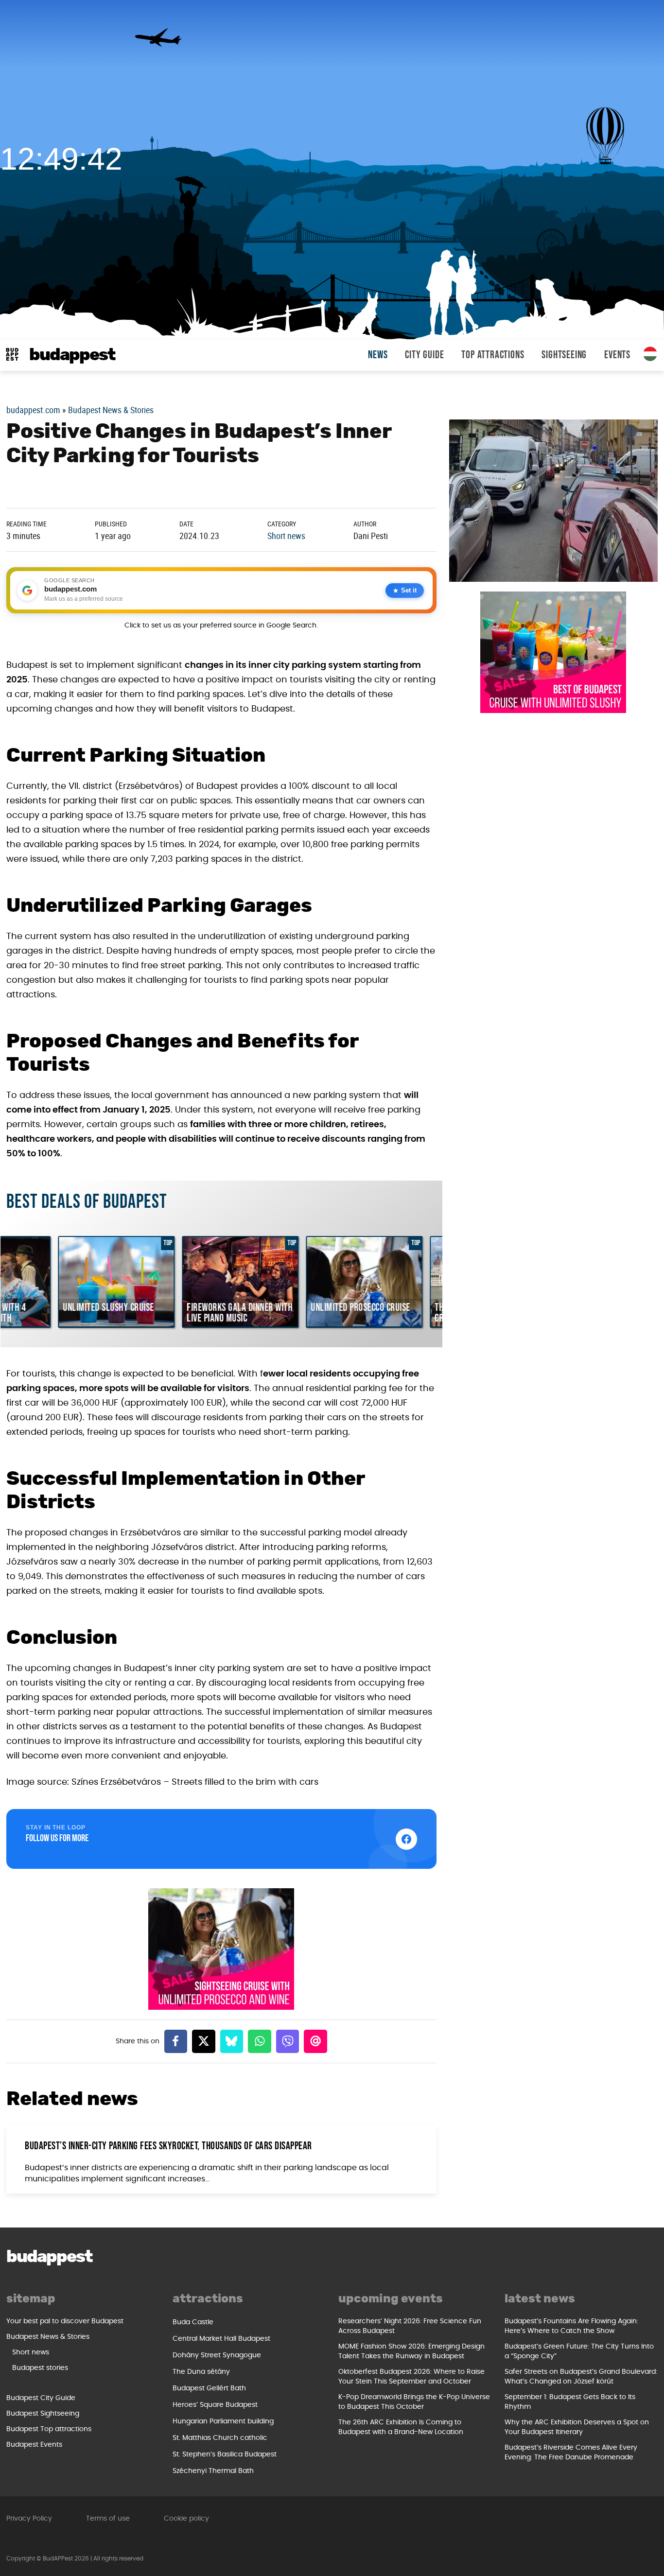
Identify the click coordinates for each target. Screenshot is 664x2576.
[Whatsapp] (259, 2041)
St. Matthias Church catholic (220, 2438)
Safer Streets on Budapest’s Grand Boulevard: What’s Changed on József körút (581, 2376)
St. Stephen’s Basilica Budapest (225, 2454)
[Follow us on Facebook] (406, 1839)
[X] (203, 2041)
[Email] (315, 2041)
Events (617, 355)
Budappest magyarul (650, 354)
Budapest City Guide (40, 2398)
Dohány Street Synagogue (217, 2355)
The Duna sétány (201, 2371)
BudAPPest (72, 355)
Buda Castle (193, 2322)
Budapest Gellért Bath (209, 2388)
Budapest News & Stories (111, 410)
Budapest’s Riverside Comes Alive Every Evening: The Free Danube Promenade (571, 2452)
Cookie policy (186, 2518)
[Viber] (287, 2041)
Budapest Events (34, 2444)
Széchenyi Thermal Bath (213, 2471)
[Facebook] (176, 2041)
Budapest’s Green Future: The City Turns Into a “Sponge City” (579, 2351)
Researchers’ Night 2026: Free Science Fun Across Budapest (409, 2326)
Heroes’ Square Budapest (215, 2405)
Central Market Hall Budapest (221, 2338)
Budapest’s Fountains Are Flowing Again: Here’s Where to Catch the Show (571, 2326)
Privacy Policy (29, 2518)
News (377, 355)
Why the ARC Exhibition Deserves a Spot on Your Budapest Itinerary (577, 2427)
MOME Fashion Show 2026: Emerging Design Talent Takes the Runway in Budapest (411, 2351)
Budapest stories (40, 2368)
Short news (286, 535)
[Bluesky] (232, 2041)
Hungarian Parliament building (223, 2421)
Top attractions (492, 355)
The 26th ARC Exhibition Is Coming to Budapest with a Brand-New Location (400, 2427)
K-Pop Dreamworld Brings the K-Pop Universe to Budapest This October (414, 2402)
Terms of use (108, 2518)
---*---
* TASK DETAILS
The required result is the entries above, printed exactly from the first line through the line with "The 26th ARC", pictures excluded.

* ANSWER TO THE PROBLEM
Identify the click coordinates for each target. Screenshot is 664x2576.
[Whatsapp] (259, 2041)
St. Matthias Church catholic (220, 2438)
Safer Streets on Budapest’s Grand Boulevard: What’s Changed on József körút (581, 2376)
St. Stephen’s Basilica Budapest (225, 2454)
[Follow us on Facebook] (406, 1839)
[X] (203, 2041)
[Email] (315, 2041)
Events (617, 355)
Budappest magyarul (650, 354)
Budapest City Guide (40, 2398)
Dohány Street Synagogue (217, 2355)
The Duna sétány (201, 2371)
BudAPPest (72, 355)
Buda Castle (193, 2322)
Budapest Gellért Bath (209, 2388)
Budapest News & Stories (111, 410)
Budapest’s Riverside Comes Alive Every Evening: The Free Danube Promenade (571, 2452)
Cookie policy (186, 2518)
[Viber] (287, 2041)
Budapest Events (34, 2444)
Széchenyi Thermal Bath (213, 2471)
[Facebook] (176, 2041)
Budapest’s Green Future: The City Turns Into a “Sponge City” (579, 2351)
Researchers’ Night 2026: Free Science Fun Across Budapest (409, 2326)
Heroes’ Square Budapest (215, 2405)
Central Market Hall Budapest (221, 2338)
Budapest’s Fountains Are Flowing Again: Here’s Where to Catch the Show (571, 2326)
Privacy Policy (29, 2518)
News (377, 355)
Why the ARC Exhibition Deserves a Spot on Your Budapest Itinerary (577, 2427)
MOME Fashion Show 2026: Emerging Design Talent Takes the Runway in Budapest (411, 2351)
Budapest stories (40, 2368)
Short news (286, 535)
[Bluesky] (232, 2041)
Hungarian Parliament building (223, 2421)
Top attractions (492, 355)
The 26th ARC Exhibition Is Coming to Budapest with a Brand-New Location (400, 2427)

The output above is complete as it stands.